*** Records supplied ***

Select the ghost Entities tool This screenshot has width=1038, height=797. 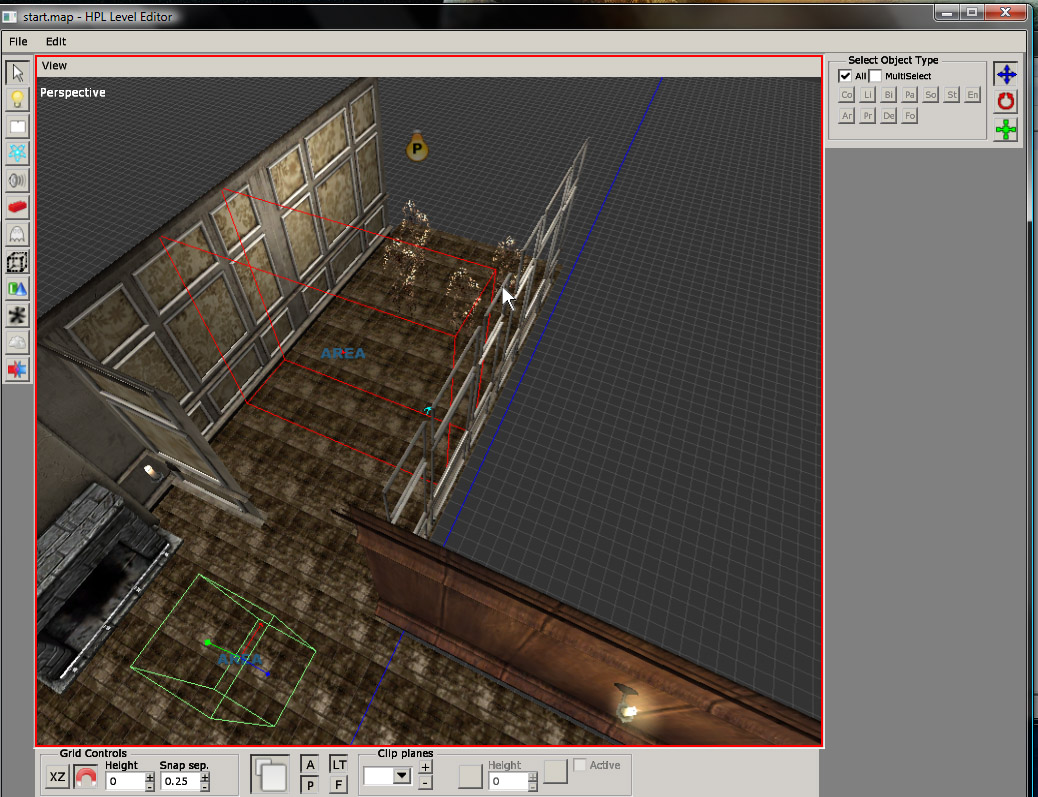pyautogui.click(x=17, y=235)
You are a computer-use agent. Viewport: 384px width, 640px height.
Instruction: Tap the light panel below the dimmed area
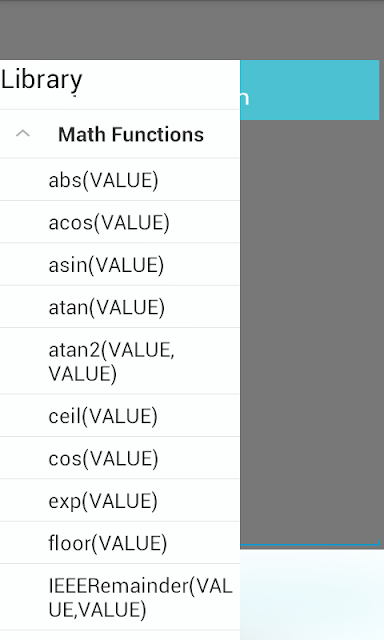pos(312,595)
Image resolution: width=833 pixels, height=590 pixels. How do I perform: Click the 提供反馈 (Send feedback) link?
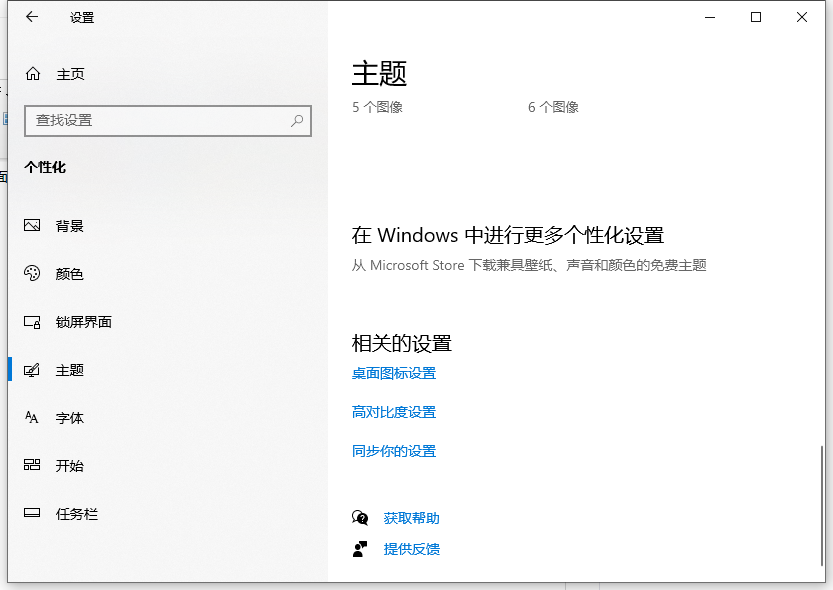tap(410, 548)
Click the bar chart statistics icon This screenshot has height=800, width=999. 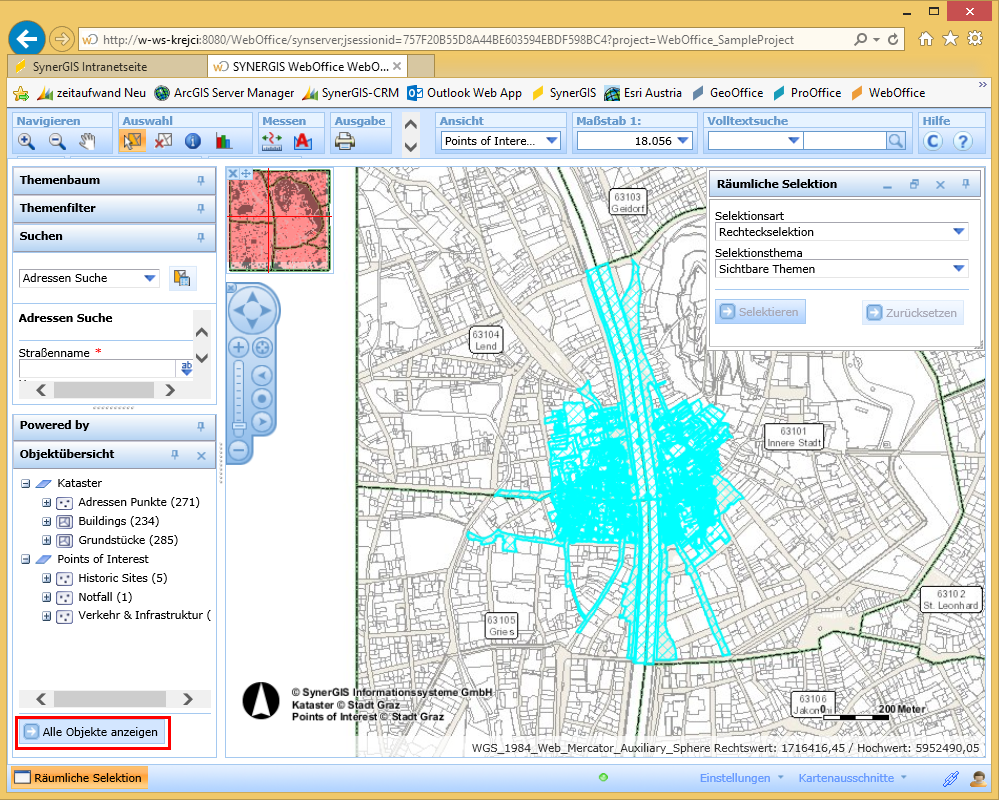223,141
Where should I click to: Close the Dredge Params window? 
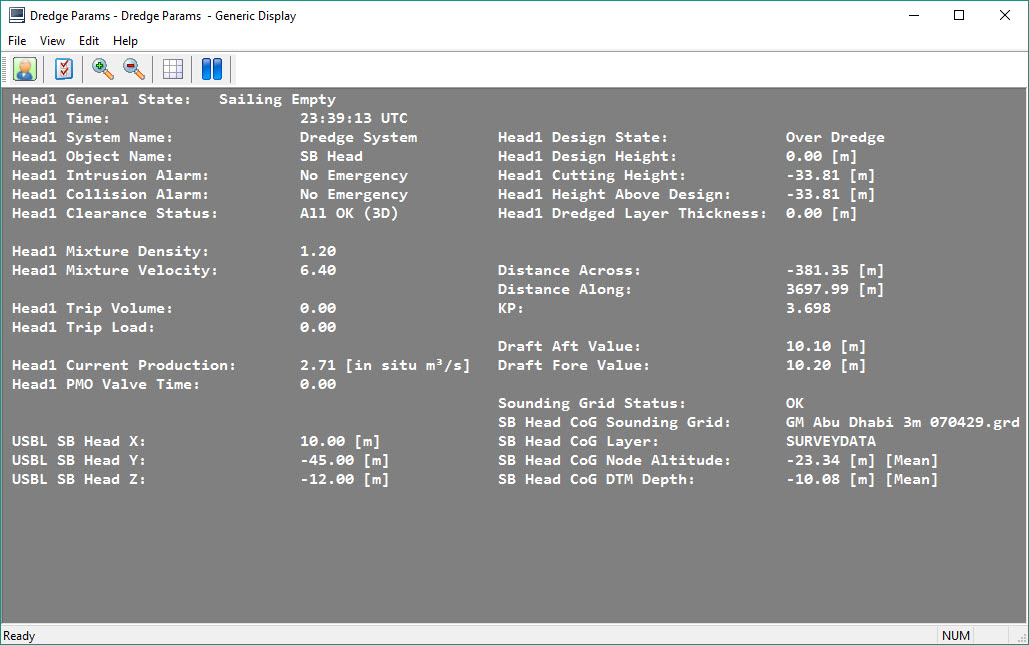tap(1004, 15)
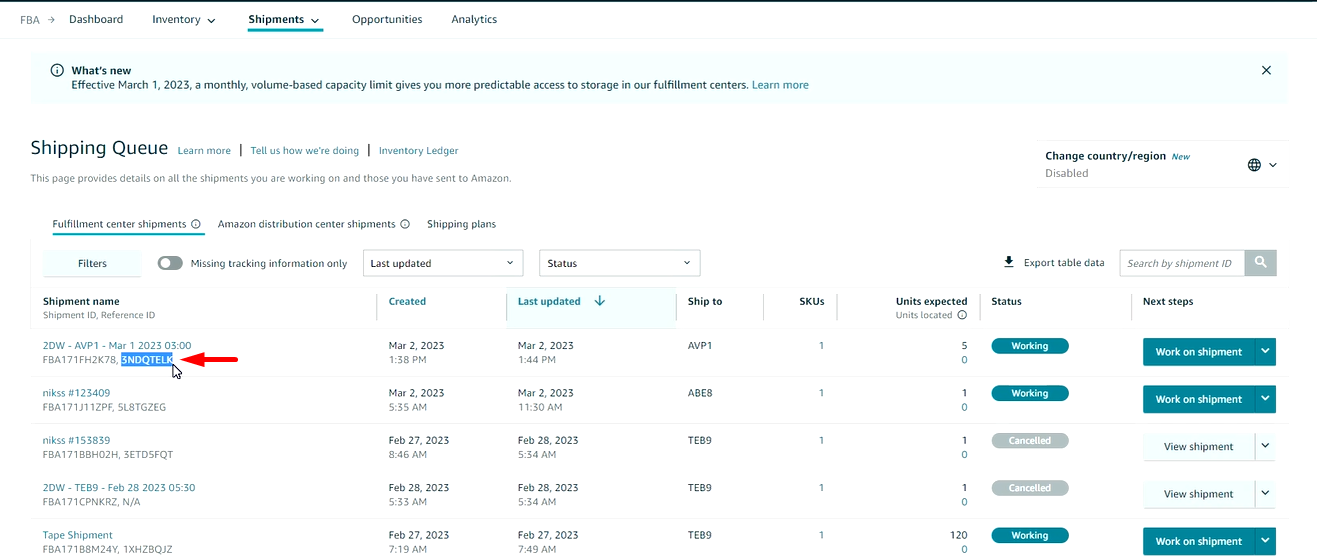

*** End of Records supplied ***

Could you retype exactly the lines running from the one with "Where should I" to the end of the material above, pictures omitted?

_Final answer_
Where should I click to: Close the Dredge Params window? 
tap(1004, 15)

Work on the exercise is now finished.